Soil microbial functions are closely related to ecosystem productivity, carbon sequestration, and their responses to global change. Tree diversity has been found to impact microbial community composition, diversity, and functions, but how it modulates the linkage between microbial community facets and functions remains unclear. Here, 45 plots covering a natural gradient of tree phylogenetic diversity (TPD) were selected in a subtropical forest of southwest China to explore how increasing TPD impacts soil microbial community facets and microbial functional potential, with the latter being assessed by the abundances of carbon, nitrogen, and phosphorus cycling-related functional genes. Our results indicate that soil fungal alpha diversity increased significantly, but bacterial alpha diversity did not change as TPD increased. Both soil microbial network complexity and stability improved significantly with increasing TPD. Ultimately, increasing TPD promoted soil microbial functional potential by stimulating soil carbon and nitrogen availability, microbial keystone diversity, and network stability collectively. These findings emphasize the critical roles of keystone taxa and network stability as microbial factors in stimulating soil microbial function in response to increasing TPD, and provide useful information for predicting ecosystem functions in Earth system models.

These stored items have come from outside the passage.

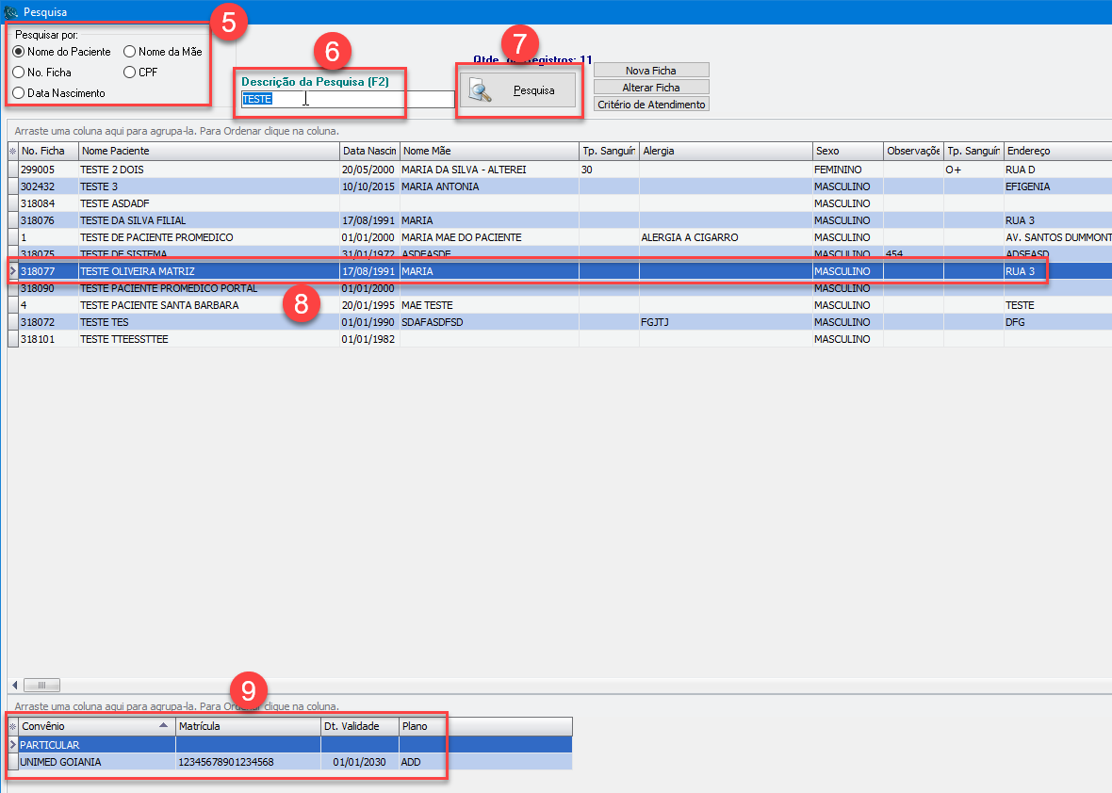Click the Convênio grid corner asterisk icon
This screenshot has width=1112, height=793.
13,726
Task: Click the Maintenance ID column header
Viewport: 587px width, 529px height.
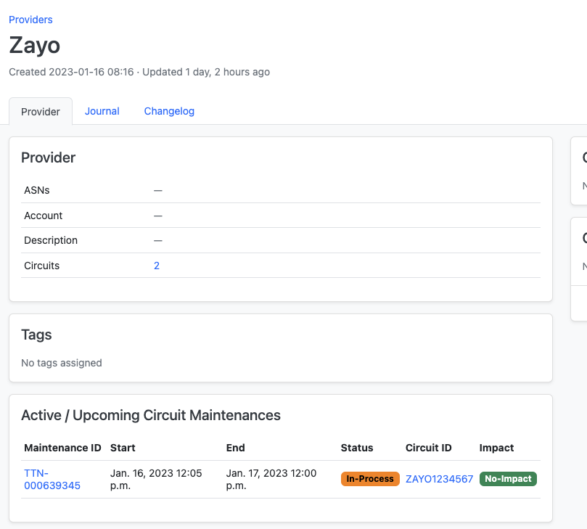Action: pos(62,448)
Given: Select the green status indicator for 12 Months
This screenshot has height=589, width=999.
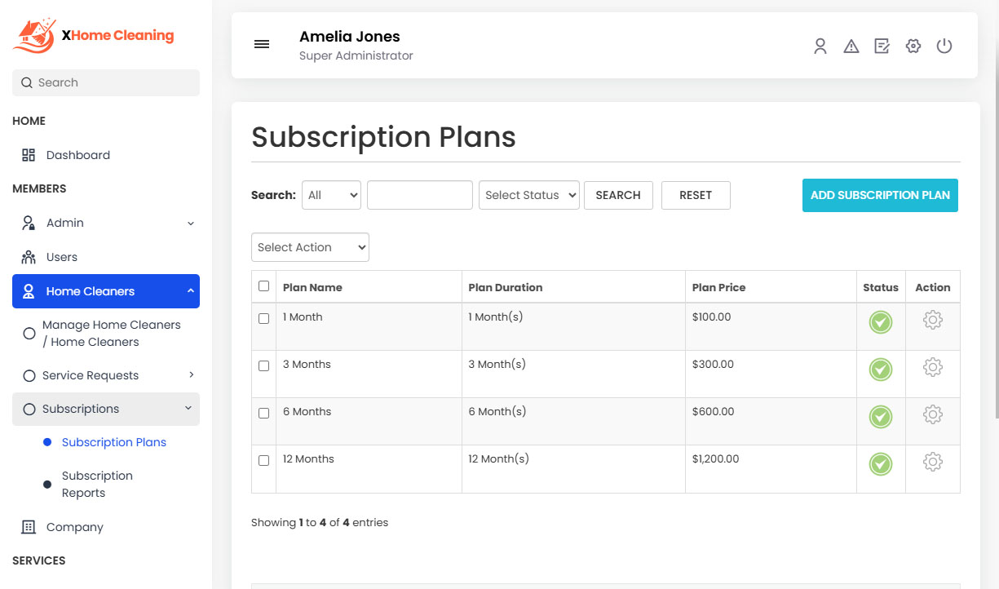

土壤微生物功能与生态系统生产力、碳固存过程及其对全球变化的响应密切相关。已有研究证实，树木多样性会影响微生物群落的组成、多样性与功能，但树木多样性如何调控微生物群落特征与功能之间的关联，目前仍不明确。本研究在中国西南亚热带森林中选取了45个样地，这些样地涵盖了树木系统发育多样性（Tree Phylogenetic Diversity, TPD）的自然梯度，旨在探究树木系统发育多样性提升如何影响土壤微生物群落特征与微生物功能潜力，其中功能潜力通过碳、氮、磷循环相关功能基因的丰度进行评估。研究结果显示，随着TPD提升，土壤真菌的α多样性显著升高，而细菌α多样性未发生显著变化；土壤微生物网络的复杂度与稳定性均随TPD提升而显著增强。最终，树木系统发育多样性提升可通过协同提升土壤碳、氮有效性、微生物关键类群多样性以及网络稳定性，从而促进土壤微生物功能潜力。本研究结果强调了关键类群与网络稳定性作为微生物调控因子，在响应树木系统发育多样性提升过程中对土壤微生物功能的关键驱动作用，同时可为地球系统模型中的生态系统功能预测提供有价值的参考依据。